As exportações australianas de carne bovina à Rússia estão sob pressão considerável pela competição com a carne brasileira, à medida que a Rússia começa a liberar suas limitações de acesso à oferta da América do Sul.

 
Dados comerciais recentes do Departamento de Agricultura, Silvicultura e Pesca (DAFF) da Austrália para o ano fiscal de 2011-12 mostraram que as exportações australianas à Rússia caíram 35% com relação ao ano anterior, embora essa queda tenha sido com relação a níveis historicamente altos em 2010-11. As exportações no último ano fiscal para a Rússia caíram para 46.700 toneladas.
 
Para o mês de julho, as exportações australianas à Rússia alcançaram somente 2.035 toneladas, 50% a menos que no ano anterior. Esse foi o menor volume de carne bovina exportada pela Austrália à Rússia em julho desde 2006 e uma indicação das condições difíceis que estão sendo enfrentadas no mercado. As exportações de carne bovina processada registraram a maior queda em volume, caindo quase 10 vezes no mês, para apenas 136 toneladas.
 
Em contraste, os fornecedores sul-americanos, particularmente o Brasil, novamente aumentaram sua presença como fornecedores, às custas da Austrália. Além disso, o Brasil tem uma tarifa preferencial sobre a Austrália nas vendas à Rússia. As exportações brasileiras à Rússia aumentaram 27,3% com relação ao ano anterior em julho, para 22.952 toneladas. Apoiando o aumento esteve a redução de 2,7% com relação ao mês anterior no preço de exportação da carne brasileira, que ficou em média em US$ 4,54 por quilo.
 
Há duas semanas, inspetores veterinários russos completaram outro grupo de inspeções em plantas de carne no Brasil em meio a esperanças de que mais exportadores brasileiros possam em breve retomar o acesso total a um dos mais importantes mercados de exportação.
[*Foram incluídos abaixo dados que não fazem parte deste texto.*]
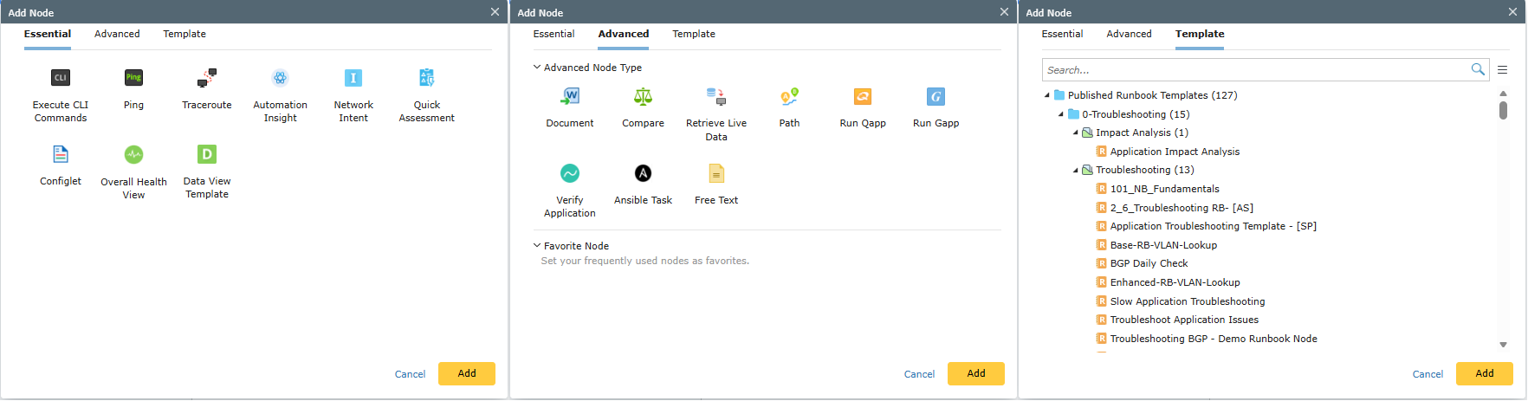Select the Verify Application node icon
This screenshot has width=1528, height=401.
pyautogui.click(x=570, y=173)
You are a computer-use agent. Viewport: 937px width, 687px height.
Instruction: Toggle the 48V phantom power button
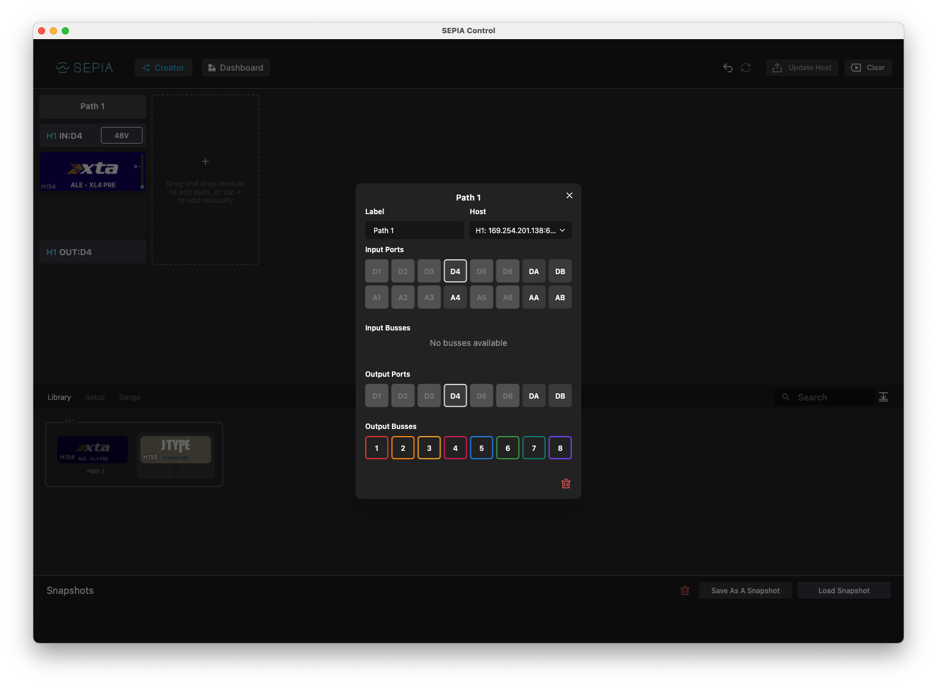[122, 135]
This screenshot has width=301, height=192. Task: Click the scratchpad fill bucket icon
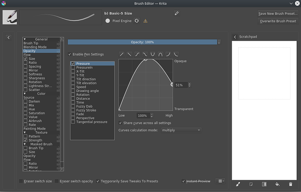click(x=277, y=185)
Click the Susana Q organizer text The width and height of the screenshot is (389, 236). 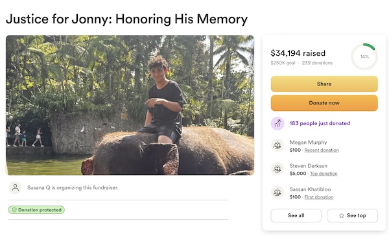point(73,188)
Entretanto, apesar do otimismo vindo do Ministério da Agricultura brasileiro, estão surgindo novas diferenças sobre o uso do controverso aditivo na ração, ractopamina, que já foi motivo de limitações anteriores às exportações do Brasil.
 
Depois das últimas inspeções que envolveram 20 plantas de carne em seis estados brasileiros, autoridades do país disseram que acreditam que os dois países estão próximos de resolver as questões que prejudicaram o comércio nos últimos 12 meses. Apesar da recente decisão do Codex de permitir a ractopamina sob certos limites máximos residuais (MRLs), notícias sugerem que a Rússia está pronta para assumir uma postura de linha dura sobre essa questão.
 
A autoridade veterinária Rosselkhoznadzor disse que recomendaria a suspensão das importações de todos os produtos animais de fazendas brasileiras que usam ractopamina. A União Europeia (UE) assumiu uma posição similar. O Ministério da Agricultura do Brasil disse que está fazendo um plano para apresentar à UE e à Rússia que deverá acalmar os receios, usando um “sistema de divisão” que forneceria garantias de que a carne brasileira ao mercado russo está livre do aditivo.
 
A ractopamina não é registrada para uso na produção de carne bovina na Austrália, fornecendo liberdade irrestrita nas exportações aos mercados da Rússia e da UE.
 
A reportagem é do Beefcentral.com, traduzida e adaptada pela Equipe BeefPoint.